South Africa’s ex-president Jacob Zuma has until Wednesday to suggest what sentence he should be given if found guilty of contempt of court, in a marked deviation from the standard rule book.
Zuma, who turned 79 on Monday, repeatedly snubbed a judicial panel investigating the plunder of state coffers during his nine-year rule, claiming bias on the part of its chair and political interference in the judiciary.
The former head of state testified only once in July 2019 before staging a walkout days later.
On January 28, the Constitutional Court ordered Zuma to appear before the commission — led by Deputy Chief Justice Raymond Zondo — but he ignored the order.
Zondo then petitioned the country’s top court to jail the scandal-tainted former leader for two years for contempt.
A defiant Zuma skipped the hearing last month and did not file required affidavits.
The court now wants Zuma to determine “what constitutes the appropriate sanction” if he is found guilty.
Chief Justice Mogoeng Mogoeng last Friday directed Zuma to file an affidavit of no longer than 15 pages on or before Wednesday explaining “the nature and magnitude of sentence that should be imposed” on him.
It is still unclear if the former president will honour the directive.
Neither his lawyer nor his foundation — the two avenues for his communications — replied to repeated attempts for comment.
Experts say it was uncommon for the court to issue such a directive.
‘Mafia state’
The decision creates an impression of special treatment, said James Grant, a constitutional lawyer, but he added that a soft landing could also spell bad news for Zuma.

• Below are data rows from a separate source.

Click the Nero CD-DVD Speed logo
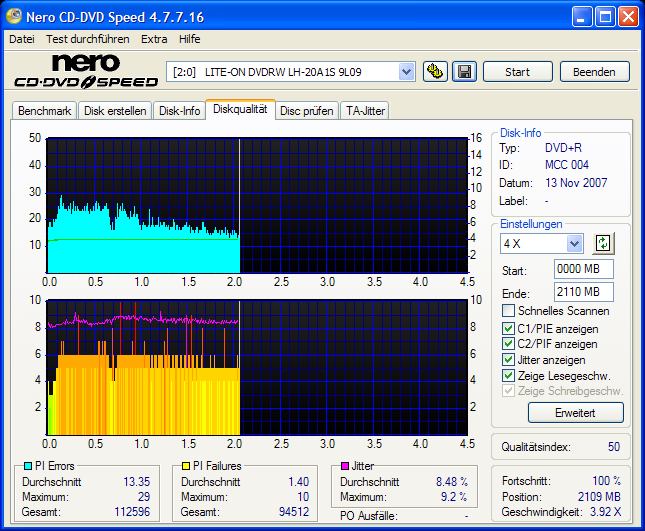[x=84, y=72]
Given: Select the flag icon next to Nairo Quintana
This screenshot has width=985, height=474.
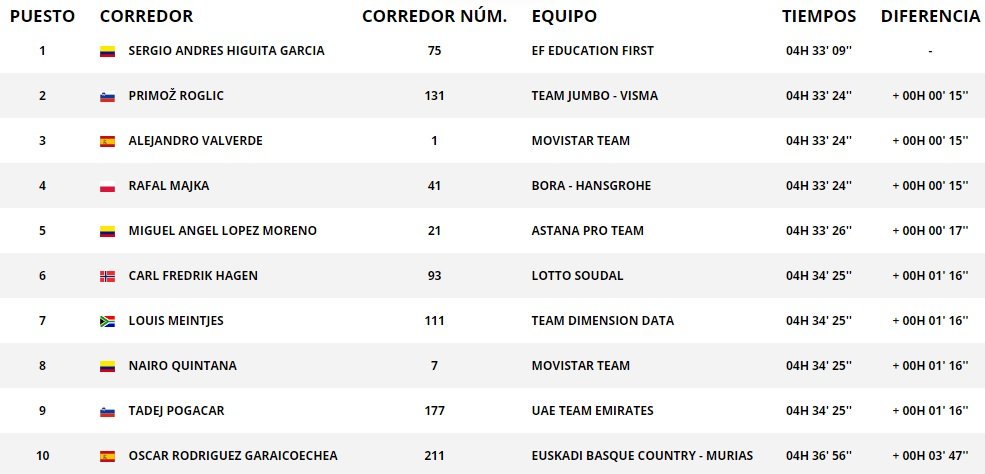Looking at the screenshot, I should [x=107, y=366].
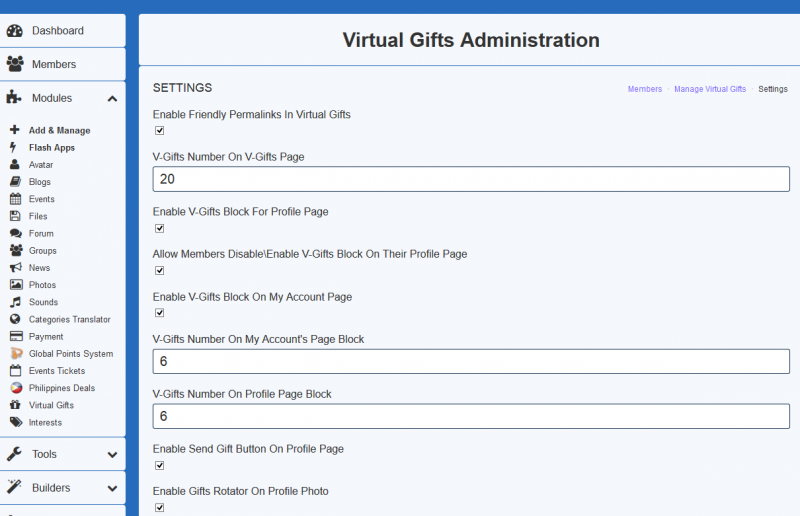Focus the V-Gifts Number On V-Gifts Page field
Viewport: 800px width, 516px height.
471,179
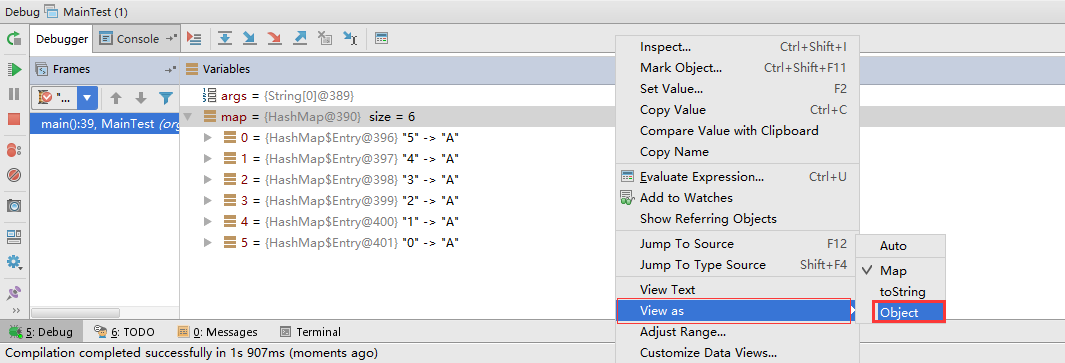The height and width of the screenshot is (363, 1065).
Task: Open Evaluate Expression calculator toolbar icon
Action: click(382, 39)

The court’s judges are “bending over backwards to accommodate him… and are preparing to give him a harsh sentence.
“They want to show themselves as having taken every possible opportunity to hear from him,” Grant explained.

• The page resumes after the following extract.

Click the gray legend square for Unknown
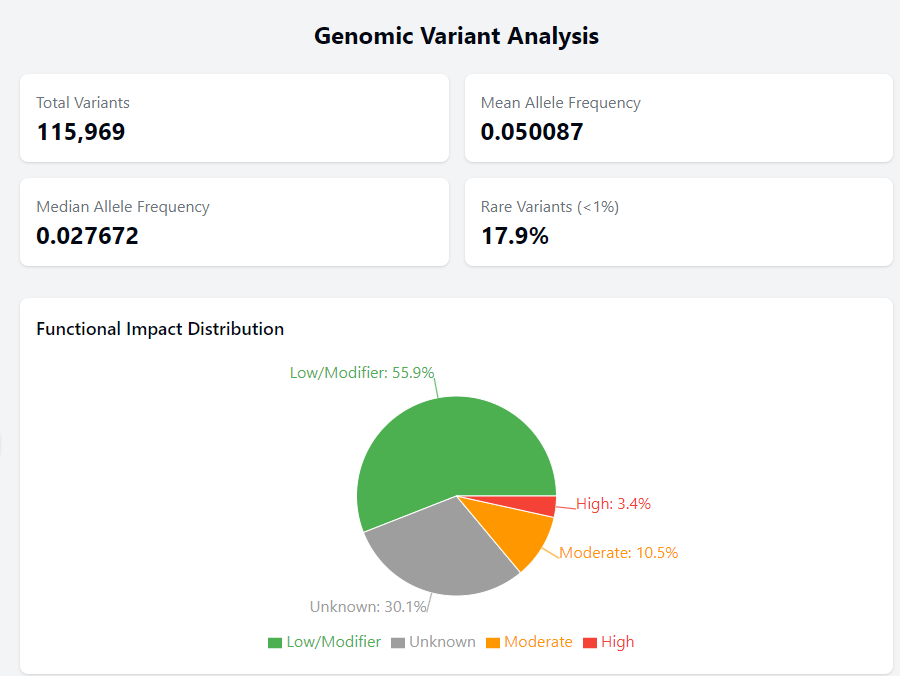Image resolution: width=900 pixels, height=676 pixels. (397, 642)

Law professor Omphemetse Sibanda of the University of Limpopo warned that the court’s actions could spell disaster for the country.
In the long term, courts risk being abused by a “clique of rogue powerful elite and politicians as if South Africa is a mafia state where the judiciary is responsible to the politicians,” he wrote in a column on News24 website.
Zuma had earlier this year compared the courts to the apartheid judiciary functioning under white minority rule.
While highlighting his own anti-apartheid exploits, Zuma said in a statement that he was ready for “the law to take its course” and did not fear being arrested, convicted or incarcerated.
“The wrath visited upon me as an individual knows no bounds,” he said.
Zuma’s defiance has split his ruling African National Congress (ANC) party with one faction, led by President Cyril Ramaphosa, vowing to stamp out corruption.
The country’s highest court will make its ruling at an undecided later date.
The findings of the anti-corruption commission will not lead directly to indictments but may be handed to the prosecution for possible charges.
Zuma, who came to power in 2009, was forced to resign in 2018 over graft scandals involving an Indian business family, the Guptas — who won lucrative contracts with state companies and were allegedly even able to choose cabinet ministers.